- [Work to complete]
Every record that follows should be printed verbatim.

BEGIN Supplied data

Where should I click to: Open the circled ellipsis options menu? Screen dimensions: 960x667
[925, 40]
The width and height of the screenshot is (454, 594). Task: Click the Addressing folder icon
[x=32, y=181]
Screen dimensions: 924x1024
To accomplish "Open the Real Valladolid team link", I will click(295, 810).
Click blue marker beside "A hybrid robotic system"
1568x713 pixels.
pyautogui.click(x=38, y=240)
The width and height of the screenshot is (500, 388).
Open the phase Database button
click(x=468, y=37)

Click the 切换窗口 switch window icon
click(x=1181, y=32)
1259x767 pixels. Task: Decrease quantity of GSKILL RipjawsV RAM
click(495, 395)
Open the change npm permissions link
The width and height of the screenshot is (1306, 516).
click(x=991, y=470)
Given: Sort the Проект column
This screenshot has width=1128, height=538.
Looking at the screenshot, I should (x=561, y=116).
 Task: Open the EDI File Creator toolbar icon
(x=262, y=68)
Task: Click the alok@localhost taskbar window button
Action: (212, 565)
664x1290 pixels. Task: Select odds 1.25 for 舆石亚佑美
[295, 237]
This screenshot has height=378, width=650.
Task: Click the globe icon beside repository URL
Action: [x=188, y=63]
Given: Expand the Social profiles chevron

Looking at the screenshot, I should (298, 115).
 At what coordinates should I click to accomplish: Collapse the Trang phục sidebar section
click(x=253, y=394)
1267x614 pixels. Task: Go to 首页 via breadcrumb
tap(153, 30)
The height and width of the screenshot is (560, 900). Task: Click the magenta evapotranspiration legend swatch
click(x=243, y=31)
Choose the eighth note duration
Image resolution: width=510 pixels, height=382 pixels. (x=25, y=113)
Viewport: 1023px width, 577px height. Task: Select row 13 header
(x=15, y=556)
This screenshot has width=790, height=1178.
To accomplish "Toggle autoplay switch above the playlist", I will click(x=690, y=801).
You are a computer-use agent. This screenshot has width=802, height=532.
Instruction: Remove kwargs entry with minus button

END Supplied data

- [Exercise response]
Where should I click to: Open the circled ellipsis options menu? Screen dimensions: 960x667
[925, 40]
The width and height of the screenshot is (454, 594). Task: Click the Addressing folder icon
[x=32, y=181]
Screen dimensions: 924x1024
To accomplish "Open the Real Valladolid team link", I will click(295, 810).
Click blue marker beside "A hybrid robotic system"
1568x713 pixels.
pyautogui.click(x=38, y=240)
The width and height of the screenshot is (500, 388).
Open the phase Database button
click(x=468, y=37)

Click the 切换窗口 switch window icon
click(x=1181, y=32)
1259x767 pixels. Task: Decrease quantity of GSKILL RipjawsV RAM
click(495, 395)
Open the change npm permissions link
The width and height of the screenshot is (1306, 516).
click(x=991, y=470)
Given: Sort the Проект column
This screenshot has width=1128, height=538.
Looking at the screenshot, I should (x=561, y=116).
 Task: Open the EDI File Creator toolbar icon
(x=262, y=68)
Task: Click the alok@localhost taskbar window button
Action: (212, 565)
664x1290 pixels. Task: Select odds 1.25 for 舆石亚佑美
[295, 237]
This screenshot has height=378, width=650.
Task: Click the globe icon beside repository URL
Action: [x=188, y=63]
Given: Expand the Social profiles chevron

Looking at the screenshot, I should (298, 115).
 At what coordinates should I click to accomplish: Collapse the Trang phục sidebar section
click(x=253, y=394)
1267x614 pixels. Task: Go to 首页 via breadcrumb
tap(153, 30)
The height and width of the screenshot is (560, 900). Task: Click the magenta evapotranspiration legend swatch
click(x=243, y=31)
Choose the eighth note duration
Image resolution: width=510 pixels, height=382 pixels. (x=25, y=113)
Viewport: 1023px width, 577px height. Task: Select row 13 header
(x=15, y=556)
This screenshot has width=790, height=1178.
To accomplish "Toggle autoplay switch above the playlist", I will click(x=690, y=801).
You are a computer-use agent. This screenshot has width=802, height=532.
Instruction: Remove kwargs entry with minus button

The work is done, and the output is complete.